The PBR rubric confirmed the government’s commitment to moving
capital allowances to an “emissions-based approach” as of April 1
2009, with draft legislation to be published before the end of the
year. 

In addition, cars leased before April 2009 will still fall under
the old “expensive” car rules for a transitional phase, to last
around five years. The British Vehicle Rental & Leasing
Association (BVRLA) commented: “This helpful clarification is very
much welcomed as all existing lease arrangements will be
grandfathered for up to five years.”

After five years – a period longer than the vast majority of
business car lease terms – “any expenditure remaining in a single
asset pool (unless there is any non-business use of the car) will
be transferred to the main capital allowances pool”, HM Treasury
said.

Lease rental restriction

As of April 2009, the lease rental restriction disallowance of
15 per cent of relevant payments will only apply to cars with CO2
emissions of 160g/km or over. Furthermore, only one lease in a
chain – probably the end lease, although this has not been fully
confirmed by the Treasury – will have the lease rental restriction
applied to it, something a BVRLA spokesman described as a “big win”
for the fleet industry. Now, for example, a broker or small lessor
can lease a car from a fleet operator and sub-lease it to an
end-user without the lease rental restriction applying to all links
in the funding chain.

“This helps to remove the current discrimination where all
lessees in the chain suffer a disallowance, including back to back
funding arrangements. Whilst we await confirmation, it is our
assumption that corporate customers renting a car emitting more
than 160g/km will be treated as the lessee suffering the
disallowance,” the BVRLA commented.

Previously the lease rental disallowance varied depending on the
cost of a car, with £12,000 the benchmark below which cars were
exempt from the penalty, and restrictions applying on a sliding
scale above that figure. Now, however, the sliding scale is to be
replaced by a “flat rate” arrangement with “only one application of
the 15 per cent blockage for lease rentals for the end customer”,
said Stewart Whyte, director of fleet operators’ association
ACFO.

This will hit different cars in different ways, Whyte pointed
out. For example, an expensive and highly-polluting vehicle such as
a Land Rover which would previously have suffered from a high lease
rental restriction – up to 40 per cent – now will see that penalty
reduced to 15 per cent.
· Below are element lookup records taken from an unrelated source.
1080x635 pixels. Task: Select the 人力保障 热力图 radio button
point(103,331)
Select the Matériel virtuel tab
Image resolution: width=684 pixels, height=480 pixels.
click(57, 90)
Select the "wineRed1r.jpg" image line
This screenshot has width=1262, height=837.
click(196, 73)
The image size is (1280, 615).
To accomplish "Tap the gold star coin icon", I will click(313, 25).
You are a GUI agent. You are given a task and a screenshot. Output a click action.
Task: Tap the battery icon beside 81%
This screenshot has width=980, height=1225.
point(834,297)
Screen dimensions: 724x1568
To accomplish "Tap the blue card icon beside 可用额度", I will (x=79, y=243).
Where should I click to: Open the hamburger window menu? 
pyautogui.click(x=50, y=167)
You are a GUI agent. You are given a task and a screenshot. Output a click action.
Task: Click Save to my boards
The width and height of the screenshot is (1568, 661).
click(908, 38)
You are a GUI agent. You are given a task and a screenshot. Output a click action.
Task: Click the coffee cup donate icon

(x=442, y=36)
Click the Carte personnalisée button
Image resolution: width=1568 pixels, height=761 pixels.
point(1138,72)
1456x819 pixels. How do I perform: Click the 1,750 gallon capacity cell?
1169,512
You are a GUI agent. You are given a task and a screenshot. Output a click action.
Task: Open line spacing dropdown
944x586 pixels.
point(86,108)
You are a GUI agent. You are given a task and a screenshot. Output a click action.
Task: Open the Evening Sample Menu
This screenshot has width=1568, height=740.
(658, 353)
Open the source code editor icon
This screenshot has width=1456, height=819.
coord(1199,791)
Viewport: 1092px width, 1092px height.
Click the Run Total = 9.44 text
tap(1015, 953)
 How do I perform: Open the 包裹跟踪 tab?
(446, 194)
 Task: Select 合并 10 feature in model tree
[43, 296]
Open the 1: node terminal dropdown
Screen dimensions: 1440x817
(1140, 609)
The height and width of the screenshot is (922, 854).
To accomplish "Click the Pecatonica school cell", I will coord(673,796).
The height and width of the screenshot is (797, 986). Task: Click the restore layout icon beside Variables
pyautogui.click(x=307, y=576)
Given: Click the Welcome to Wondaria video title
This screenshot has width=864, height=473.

On the other hand, a cheaper car which
emits more than 160g/km of CO2 could see its lease rental
restriction rise from “a few percent” to the flat rate of 15 per
cent, Whyte added.

“There’s a problem brewing for businesses which, for example,
need to run large estate cars for the loads they carry,” Whyte
said. “With lead times – especially for large vehicles – an issue
for customers, fleets must now review their allocation policies so
they are ready for the changes to cars leased after April next
year.

“People need to get actively engaged in this process and give a
lot of thought to their funding policies,” Whyte concluded.